Mas ele tinha dificuldades em encontrar a síntese visual para um de seus poemas prediletos, “Campo de flores”. Via-se, com sua namorada Leila (era divorciado, ela também), vivendo “um amor no tempo de madureza”, mas empacava em sua passagem predileta: “Mas, porque me tocou um amor crepuscular/ Há que amar diferente. De uma grave paciência/ Ladrilhar minhas mãos. (…)” Para Juca, essa era a chave do poema, mas não conseguia reproduzi-la em uma imagem.
– Como a paciência pode ladrilhar mãos? – dizia continuamente, mais exasperado a cada repetição. – Como é ter as mãos cobertas de ladrilhos?
Certa noite, ao deitar, pensou, “Ah, se eu pudesse experimentar na carne a sensação de ter as mãos cobertas de ladrilhos…”. E adormeceu.
Os deuses riram.
Na manhã seguinte, ao se vestir, Juca sentiu algo frio quando tocou um braço.

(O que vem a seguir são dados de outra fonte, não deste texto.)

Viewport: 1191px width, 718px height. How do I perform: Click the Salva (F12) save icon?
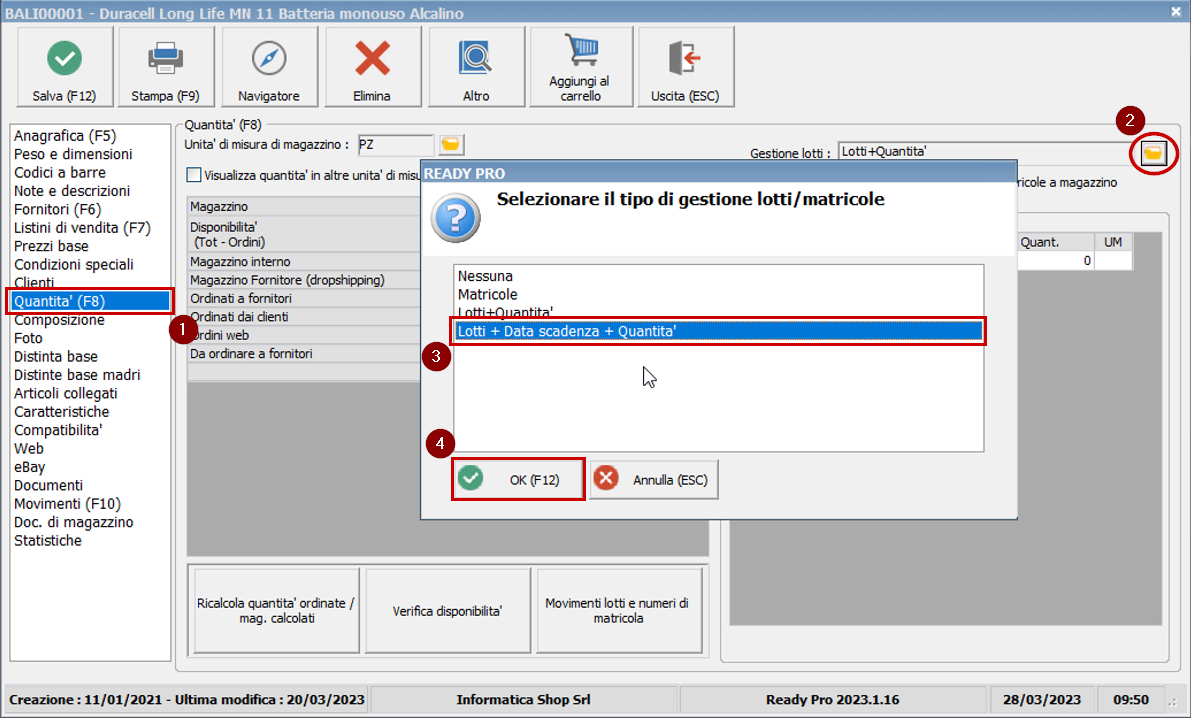63,58
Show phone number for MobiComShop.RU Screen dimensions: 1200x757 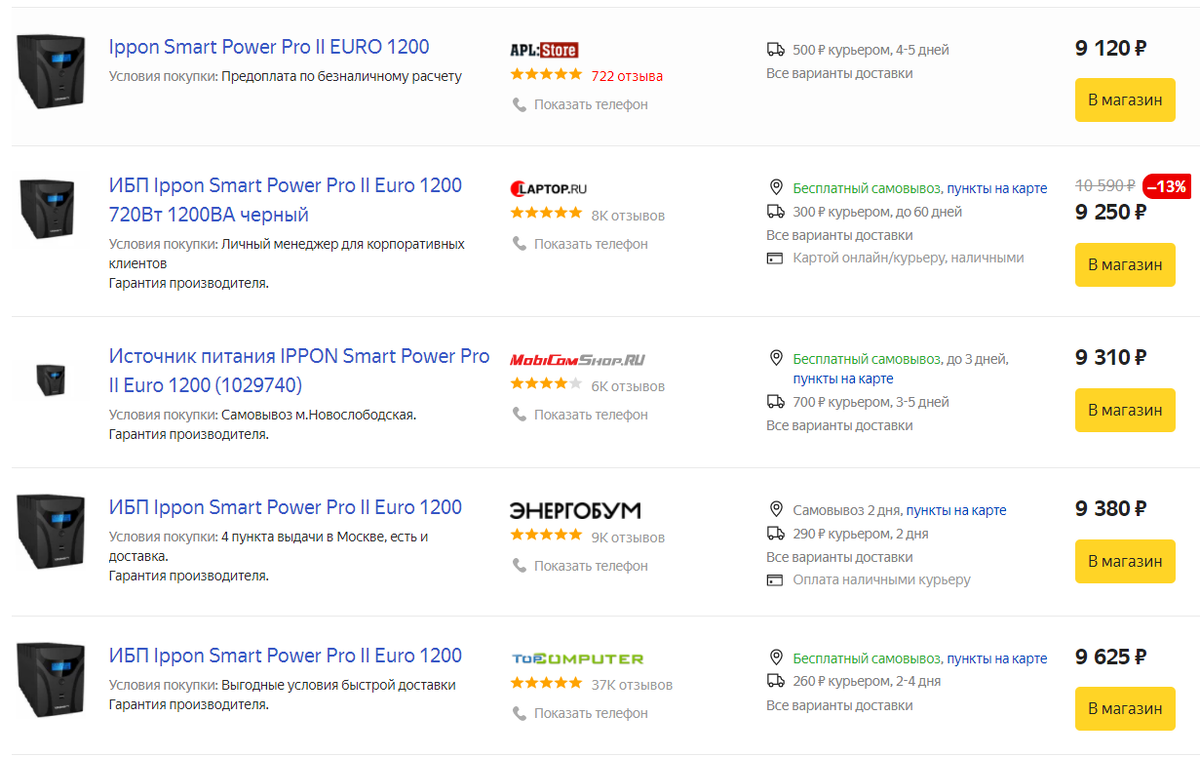click(590, 414)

Olhou para as mãos e viu que, as pontas dos dedos, a parte mais carnuda deles, haviam se tornado geladas e lisas, sem impressões digitais.
“Dedos ladrilhados, uau!”. E resignou-se a esperar para ver se a transformação prosseguiria, até cobrir todos os dedos e as palmas das mãos.
Nesse dia, Juca percebeu que a paciência era mesmo indispensável, porém talvez não no sentido imaginado pelo poeta. Se fizesse gestos bruscos, as coisas perigavam cair de suas mãos, e quase quebrou um dos azulejos digitais ao bater de leve em uma cadeira. Mas, bem ou mal, terminou de se vestir e saiu para encontrar Leila, passariam a tarde e a noite no apartamento dela.
A mulher não gostou nem um pouco da mudança.
– Juca, seus dedos estão frios! Nem pense em introduzir essas coisas geladas dentro de mim.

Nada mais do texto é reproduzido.